What to work on. Replace "accomplish" with "complete" throughout the lines below, keeping everything else the same.

Records for locating displayed items:
▬▬▬

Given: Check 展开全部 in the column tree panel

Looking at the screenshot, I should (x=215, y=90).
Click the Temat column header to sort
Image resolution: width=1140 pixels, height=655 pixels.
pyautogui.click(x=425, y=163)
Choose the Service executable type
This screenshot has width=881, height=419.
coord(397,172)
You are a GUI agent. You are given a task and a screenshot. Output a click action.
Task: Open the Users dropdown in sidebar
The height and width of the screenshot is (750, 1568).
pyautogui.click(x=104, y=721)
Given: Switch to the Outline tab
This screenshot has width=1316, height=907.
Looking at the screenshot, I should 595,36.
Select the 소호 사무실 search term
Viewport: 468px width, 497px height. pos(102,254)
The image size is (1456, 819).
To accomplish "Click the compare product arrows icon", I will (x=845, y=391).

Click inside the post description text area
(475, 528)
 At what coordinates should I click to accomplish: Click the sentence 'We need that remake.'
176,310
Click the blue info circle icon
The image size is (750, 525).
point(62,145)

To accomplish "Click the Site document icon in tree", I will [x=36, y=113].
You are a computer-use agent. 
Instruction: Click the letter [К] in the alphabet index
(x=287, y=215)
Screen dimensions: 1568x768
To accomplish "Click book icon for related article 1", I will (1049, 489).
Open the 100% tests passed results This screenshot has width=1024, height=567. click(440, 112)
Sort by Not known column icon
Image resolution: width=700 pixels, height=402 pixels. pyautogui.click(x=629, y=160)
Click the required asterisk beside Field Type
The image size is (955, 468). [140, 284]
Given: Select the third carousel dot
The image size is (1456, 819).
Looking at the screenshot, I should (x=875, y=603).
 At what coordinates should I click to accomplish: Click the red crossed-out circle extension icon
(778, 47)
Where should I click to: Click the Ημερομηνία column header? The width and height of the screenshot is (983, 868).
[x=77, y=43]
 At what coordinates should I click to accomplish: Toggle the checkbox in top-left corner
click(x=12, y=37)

▬▬▬

Solution to the problem.
Given: Check 展开全部 in the column tree panel

Looking at the screenshot, I should (x=215, y=90).
Click the Temat column header to sort
Image resolution: width=1140 pixels, height=655 pixels.
pyautogui.click(x=425, y=163)
Choose the Service executable type
This screenshot has width=881, height=419.
coord(397,172)
You are a GUI agent. You are given a task and a screenshot. Output a click action.
Task: Open the Users dropdown in sidebar
The height and width of the screenshot is (750, 1568).
pyautogui.click(x=104, y=721)
Given: Switch to the Outline tab
This screenshot has width=1316, height=907.
Looking at the screenshot, I should 595,36.
Select the 소호 사무실 search term
Viewport: 468px width, 497px height. pos(102,254)
The image size is (1456, 819).
To complete "Click the compare product arrows icon", I will (x=845, y=391).

Click inside the post description text area
(475, 528)
 At what coordinates should I click to complete: Click the sentence 'We need that remake.'
176,310
Click the blue info circle icon
The image size is (750, 525).
point(62,145)

To complete "Click the Site document icon in tree", I will [x=36, y=113].
You are a computer-use agent. 
Instruction: Click the letter [К] in the alphabet index
(x=287, y=215)
Screen dimensions: 1568x768
To complete "Click book icon for related article 1", I will (1049, 489).
Open the 100% tests passed results This screenshot has width=1024, height=567. click(440, 112)
Sort by Not known column icon
Image resolution: width=700 pixels, height=402 pixels. pyautogui.click(x=629, y=160)
Click the required asterisk beside Field Type
The image size is (955, 468). [140, 284]
Given: Select the third carousel dot
The image size is (1456, 819).
Looking at the screenshot, I should (x=875, y=603).
 At what coordinates should I click to complete: Click the red crossed-out circle extension icon
(778, 47)
Where should I click to: Click the Ημερομηνία column header? The width and height of the screenshot is (983, 868).
[x=77, y=43]
 At what coordinates should I click to complete: Toggle the checkbox in top-left corner
click(x=12, y=37)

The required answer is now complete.